Task description: As the answer, give a copy of each line below that includes the word "width".

Dataset extract:
------------------------------------------------------------

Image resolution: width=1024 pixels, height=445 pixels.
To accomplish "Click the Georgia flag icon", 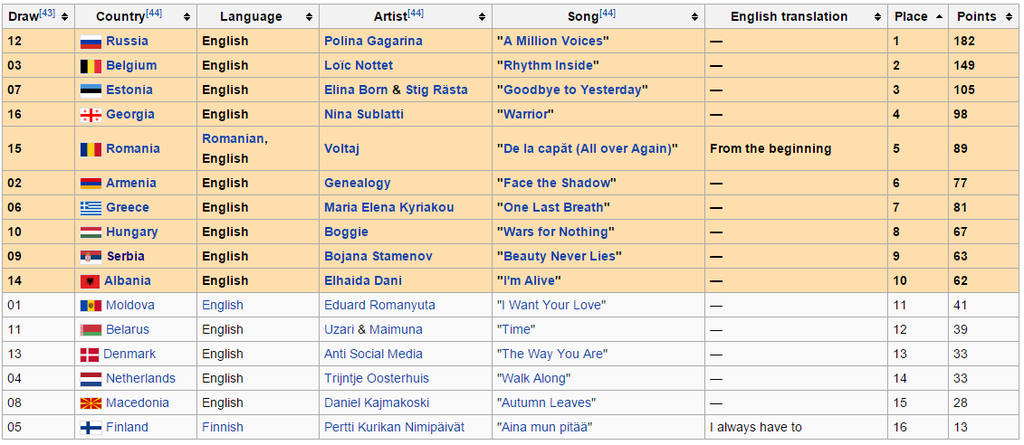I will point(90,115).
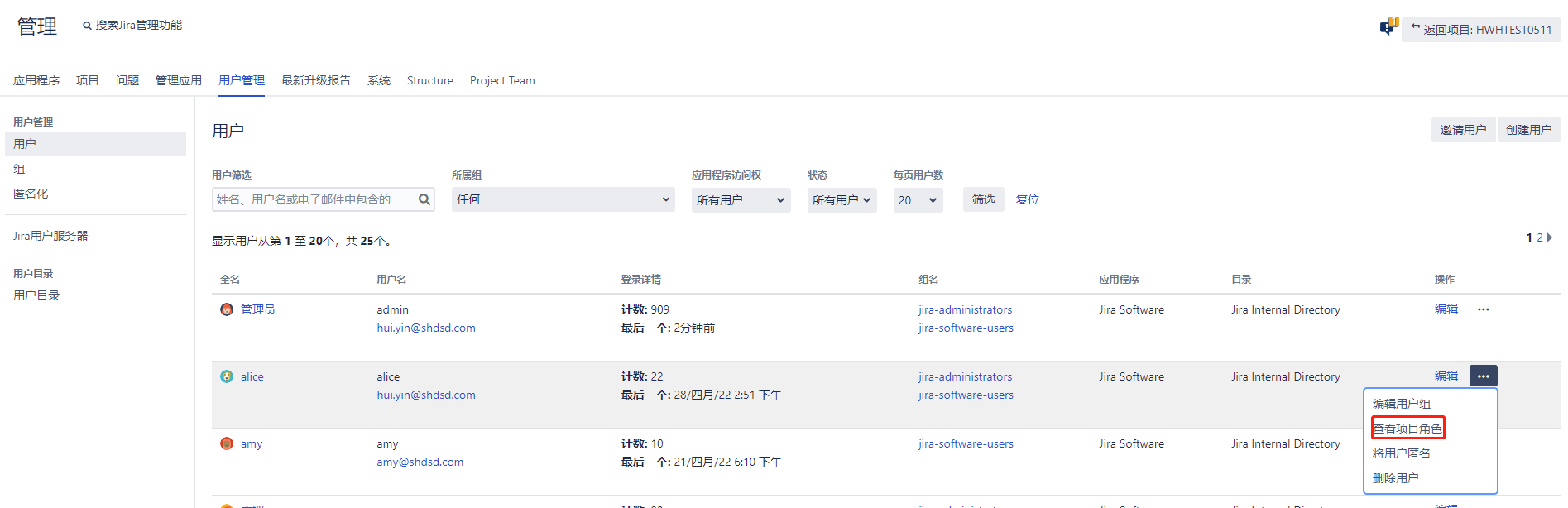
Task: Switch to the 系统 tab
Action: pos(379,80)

------------------------------------------------------------

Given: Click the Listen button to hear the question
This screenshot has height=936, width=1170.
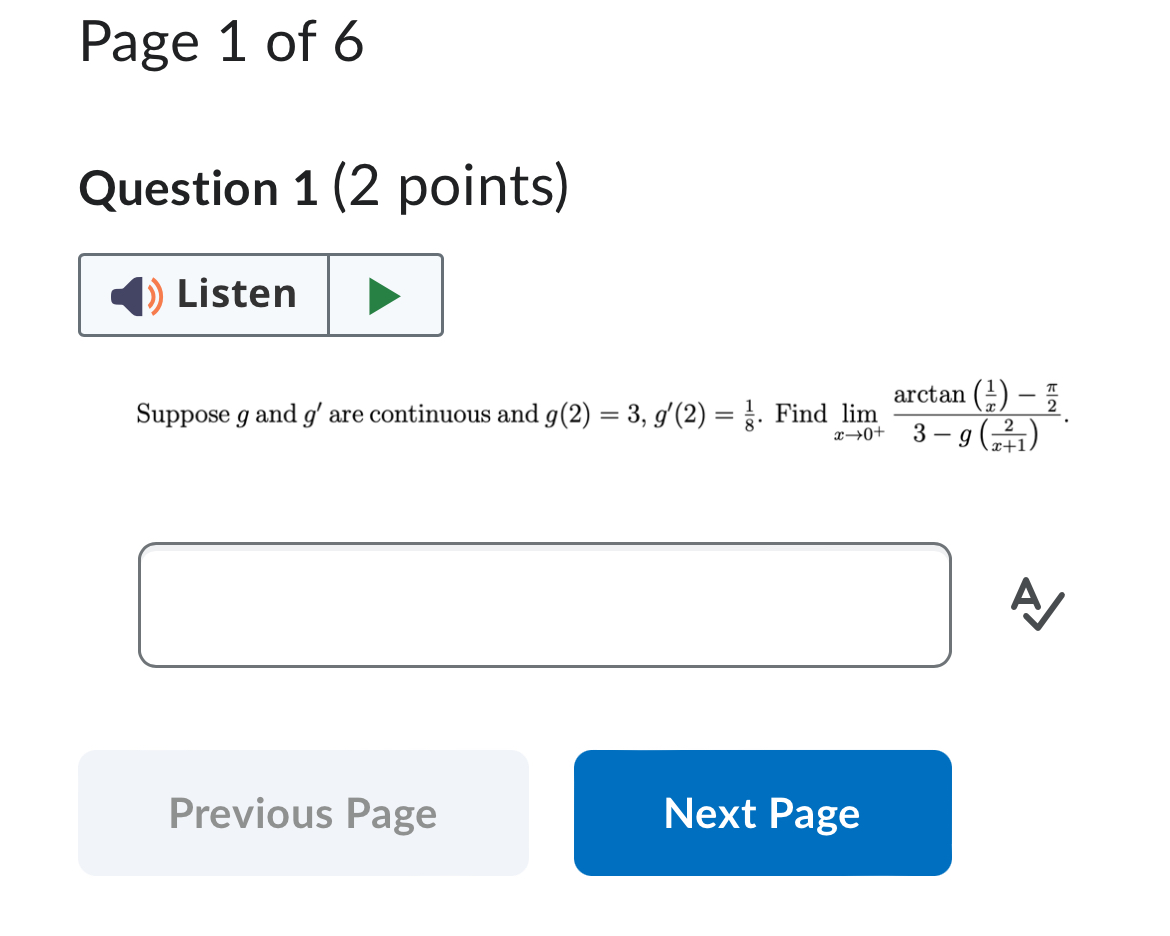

------------------------------------------------------------

Exercise result:
Image resolution: width=1024 pixels, height=445 pixels.
This screenshot has height=936, width=1170.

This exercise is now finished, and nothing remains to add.